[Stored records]
☆ ☆ ☆ ☆ ☆

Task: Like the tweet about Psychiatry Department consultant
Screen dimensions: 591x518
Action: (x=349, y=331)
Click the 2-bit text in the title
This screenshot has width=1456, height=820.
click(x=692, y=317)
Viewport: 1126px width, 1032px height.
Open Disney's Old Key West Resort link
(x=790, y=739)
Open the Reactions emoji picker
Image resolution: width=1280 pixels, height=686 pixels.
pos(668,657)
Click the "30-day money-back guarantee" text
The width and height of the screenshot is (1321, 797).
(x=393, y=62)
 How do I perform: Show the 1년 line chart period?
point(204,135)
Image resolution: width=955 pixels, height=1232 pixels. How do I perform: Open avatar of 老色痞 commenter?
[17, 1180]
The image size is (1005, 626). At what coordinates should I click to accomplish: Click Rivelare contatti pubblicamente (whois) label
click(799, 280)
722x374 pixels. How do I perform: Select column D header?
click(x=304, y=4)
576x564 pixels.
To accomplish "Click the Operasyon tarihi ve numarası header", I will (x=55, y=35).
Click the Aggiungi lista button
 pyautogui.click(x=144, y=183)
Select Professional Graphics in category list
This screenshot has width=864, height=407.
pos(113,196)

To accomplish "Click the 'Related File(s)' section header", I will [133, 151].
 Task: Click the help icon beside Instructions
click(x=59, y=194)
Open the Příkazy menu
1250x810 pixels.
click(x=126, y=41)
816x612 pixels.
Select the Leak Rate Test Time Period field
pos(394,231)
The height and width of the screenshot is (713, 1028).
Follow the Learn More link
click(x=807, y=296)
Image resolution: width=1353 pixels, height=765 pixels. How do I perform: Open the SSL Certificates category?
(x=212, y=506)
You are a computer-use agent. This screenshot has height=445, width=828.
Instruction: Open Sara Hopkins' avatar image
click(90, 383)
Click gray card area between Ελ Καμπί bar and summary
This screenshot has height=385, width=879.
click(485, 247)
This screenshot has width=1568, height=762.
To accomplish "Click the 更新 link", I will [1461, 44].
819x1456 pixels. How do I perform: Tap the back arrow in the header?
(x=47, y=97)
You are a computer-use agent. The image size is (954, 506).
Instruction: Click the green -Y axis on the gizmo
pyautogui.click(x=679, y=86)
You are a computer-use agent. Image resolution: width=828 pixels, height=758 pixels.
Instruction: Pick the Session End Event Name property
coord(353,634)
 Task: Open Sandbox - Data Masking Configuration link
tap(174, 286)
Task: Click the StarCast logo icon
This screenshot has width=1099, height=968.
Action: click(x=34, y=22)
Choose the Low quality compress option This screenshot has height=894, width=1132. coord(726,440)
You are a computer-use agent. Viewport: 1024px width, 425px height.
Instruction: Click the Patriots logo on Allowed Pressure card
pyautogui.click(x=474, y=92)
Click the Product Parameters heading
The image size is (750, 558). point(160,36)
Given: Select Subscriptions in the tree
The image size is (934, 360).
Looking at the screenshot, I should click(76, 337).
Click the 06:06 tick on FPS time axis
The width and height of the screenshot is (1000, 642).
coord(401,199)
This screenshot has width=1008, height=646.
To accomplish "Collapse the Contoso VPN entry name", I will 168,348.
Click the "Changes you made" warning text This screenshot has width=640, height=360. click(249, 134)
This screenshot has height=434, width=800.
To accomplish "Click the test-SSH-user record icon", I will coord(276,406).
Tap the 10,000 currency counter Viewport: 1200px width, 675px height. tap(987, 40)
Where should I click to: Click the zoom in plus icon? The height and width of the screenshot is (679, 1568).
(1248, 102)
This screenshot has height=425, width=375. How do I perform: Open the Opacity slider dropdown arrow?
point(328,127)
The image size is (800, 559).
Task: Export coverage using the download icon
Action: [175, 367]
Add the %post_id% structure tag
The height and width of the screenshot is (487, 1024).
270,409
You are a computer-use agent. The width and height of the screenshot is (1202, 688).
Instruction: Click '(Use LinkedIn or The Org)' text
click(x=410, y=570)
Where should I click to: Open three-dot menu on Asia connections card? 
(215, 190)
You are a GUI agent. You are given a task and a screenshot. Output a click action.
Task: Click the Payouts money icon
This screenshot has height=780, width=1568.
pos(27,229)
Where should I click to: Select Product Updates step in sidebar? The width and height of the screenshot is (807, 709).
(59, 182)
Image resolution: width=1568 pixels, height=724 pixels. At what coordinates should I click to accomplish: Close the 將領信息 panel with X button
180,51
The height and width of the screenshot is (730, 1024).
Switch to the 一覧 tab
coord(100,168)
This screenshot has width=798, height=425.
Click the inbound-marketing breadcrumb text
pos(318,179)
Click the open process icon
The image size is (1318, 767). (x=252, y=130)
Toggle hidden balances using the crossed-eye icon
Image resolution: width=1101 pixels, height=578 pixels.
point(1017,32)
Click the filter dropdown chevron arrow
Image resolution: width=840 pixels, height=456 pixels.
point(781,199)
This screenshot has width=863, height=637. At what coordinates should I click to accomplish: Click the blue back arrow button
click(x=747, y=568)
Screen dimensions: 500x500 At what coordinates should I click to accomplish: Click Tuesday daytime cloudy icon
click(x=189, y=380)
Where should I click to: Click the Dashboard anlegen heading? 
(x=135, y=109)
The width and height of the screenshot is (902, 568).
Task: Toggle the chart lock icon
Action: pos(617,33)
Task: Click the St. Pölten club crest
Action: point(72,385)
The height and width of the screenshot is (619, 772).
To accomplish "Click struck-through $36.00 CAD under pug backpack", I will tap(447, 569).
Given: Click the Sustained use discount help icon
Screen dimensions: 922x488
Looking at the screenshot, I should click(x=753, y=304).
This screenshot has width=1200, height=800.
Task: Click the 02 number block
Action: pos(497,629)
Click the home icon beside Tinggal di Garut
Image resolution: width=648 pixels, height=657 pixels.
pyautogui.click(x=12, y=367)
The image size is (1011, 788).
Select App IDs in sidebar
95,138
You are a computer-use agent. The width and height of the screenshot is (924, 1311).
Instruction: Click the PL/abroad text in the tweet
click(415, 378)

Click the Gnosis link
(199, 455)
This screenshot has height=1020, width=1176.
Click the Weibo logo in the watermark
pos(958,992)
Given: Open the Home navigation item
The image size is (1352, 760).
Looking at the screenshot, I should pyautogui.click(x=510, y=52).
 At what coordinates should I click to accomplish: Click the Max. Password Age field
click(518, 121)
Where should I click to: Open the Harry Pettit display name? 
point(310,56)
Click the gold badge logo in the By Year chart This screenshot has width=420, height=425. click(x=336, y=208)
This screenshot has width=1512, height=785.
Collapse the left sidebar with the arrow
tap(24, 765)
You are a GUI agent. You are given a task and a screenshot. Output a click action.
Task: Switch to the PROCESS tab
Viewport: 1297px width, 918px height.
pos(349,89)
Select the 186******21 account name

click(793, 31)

☆ ☆ ☆ ☆ ☆

**Exercise instructions:**
Output, from the data above, the lines from the line with "is (1202, 688)." to the line with "Toggle hidden balances" exactly as they stand, both ends included and nothing else.

**Task result:**
You are a computer-use agent. The width and height of the screenshot is (1202, 688).
Instruction: Click '(Use LinkedIn or The Org)' text
click(x=410, y=570)
Where should I click to: Open three-dot menu on Asia connections card? 
(215, 190)
You are a GUI agent. You are given a task and a screenshot. Output a click action.
Task: Click the Payouts money icon
This screenshot has height=780, width=1568.
pos(27,229)
Where should I click to: Select Product Updates step in sidebar? The width and height of the screenshot is (807, 709).
(59, 182)
Image resolution: width=1568 pixels, height=724 pixels. At what coordinates should I click to accomplish: Close the 將領信息 panel with X button
180,51
The height and width of the screenshot is (730, 1024).
Switch to the 一覧 tab
coord(100,168)
This screenshot has width=798, height=425.
Click the inbound-marketing breadcrumb text
pos(318,179)
Click the open process icon
The image size is (1318, 767). (x=252, y=130)
Toggle hidden balances using the crossed-eye icon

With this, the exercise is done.